AP PHY Circuit Help: Solve 5 Questions

[RyanCouillard]

This one has me stumped. Here is the circuit
http://img90.imageshack.us/img90/6204/circuitdn1.jpg

I will go through all the 5 questions.

A) Calculate the total capacitance of the circuit.
18 uF=.5CV^2, 36uF=CV^2, 36uF/36v=1uColoumb. Correct?

B) Calculate the current in the 10 ohm resistor.
This is where we're stuck, there's going to be current coming off the capacitors, but which was will it flow? They have more potential difference than the battery, and I'm not sure how to figure that part out.

We have - I(20 ohm + 10 ohm)=6v, which would be 6/30=I. But this is only one loop, and depending on where the current flows the 20 ohm resistor will have a different current.

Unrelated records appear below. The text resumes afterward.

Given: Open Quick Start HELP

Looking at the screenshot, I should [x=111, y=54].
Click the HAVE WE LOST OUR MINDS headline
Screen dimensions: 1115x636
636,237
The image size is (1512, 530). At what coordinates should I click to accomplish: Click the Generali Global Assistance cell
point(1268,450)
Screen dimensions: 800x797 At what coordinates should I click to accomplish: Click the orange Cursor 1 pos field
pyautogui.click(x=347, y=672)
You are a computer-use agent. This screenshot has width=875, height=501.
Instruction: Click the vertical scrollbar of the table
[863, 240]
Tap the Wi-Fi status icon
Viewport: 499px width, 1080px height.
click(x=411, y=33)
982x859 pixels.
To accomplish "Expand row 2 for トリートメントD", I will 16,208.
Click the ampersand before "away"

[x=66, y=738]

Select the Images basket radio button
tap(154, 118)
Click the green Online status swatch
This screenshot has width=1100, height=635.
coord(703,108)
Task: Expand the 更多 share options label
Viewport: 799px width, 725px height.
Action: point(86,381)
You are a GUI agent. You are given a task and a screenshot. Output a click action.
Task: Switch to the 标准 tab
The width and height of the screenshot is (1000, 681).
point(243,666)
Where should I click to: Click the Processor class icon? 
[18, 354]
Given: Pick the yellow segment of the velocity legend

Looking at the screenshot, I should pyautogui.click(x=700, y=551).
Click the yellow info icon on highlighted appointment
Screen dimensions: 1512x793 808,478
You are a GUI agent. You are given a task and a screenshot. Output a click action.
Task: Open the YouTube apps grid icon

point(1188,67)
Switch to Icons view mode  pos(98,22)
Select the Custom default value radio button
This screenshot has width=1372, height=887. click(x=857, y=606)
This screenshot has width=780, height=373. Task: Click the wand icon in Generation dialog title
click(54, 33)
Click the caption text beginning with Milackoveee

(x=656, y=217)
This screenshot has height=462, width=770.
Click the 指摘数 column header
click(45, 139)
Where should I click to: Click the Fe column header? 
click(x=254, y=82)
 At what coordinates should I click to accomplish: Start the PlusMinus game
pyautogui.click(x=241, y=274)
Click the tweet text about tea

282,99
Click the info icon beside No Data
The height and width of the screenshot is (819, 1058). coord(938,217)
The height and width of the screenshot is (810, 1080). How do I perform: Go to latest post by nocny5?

C) Calculate the voltage between A & B. (Forgot to add it, it is at the junction of the capacitors on either side.
(20 ohm) (6/30A)=4v + 12v (capacitors in series) = 18v

D) Calculate the charge stored on one plate of the 6 uF capacitor.
Ue=.5QV = 12uF=QV, and 12uF/6v=2uC

E)Wire is cut at p (Point b/w two capacitors), will the voltage increase, decrease, or remain the same?
It would decrease, and it would be 4v after? (6/30A)(20Ohms)=4v.

Thanks in advance, I have no idea on B.

 

[kamerling]

A. I don't think the circuit HAS a capacitance. I suppose you are meant to compute the capacitance of the 2 capacitors in series. I don't understand your answer at all, but the right number isn't in there.

B I suppose you're meant to calculate the current after the circuit is in equilibrium. In that case there is no more current going through the capacitors, which should make it easy to compute the current through the resistances.

C is easy if you solved B

E Once the circuit is in equilibrium, there's no current going through the capacitors, so what will happen if you cut the wire through them?

 

[Moetasim]

I would like to provide some guidance and clarification on the questions and calculations for this circuit.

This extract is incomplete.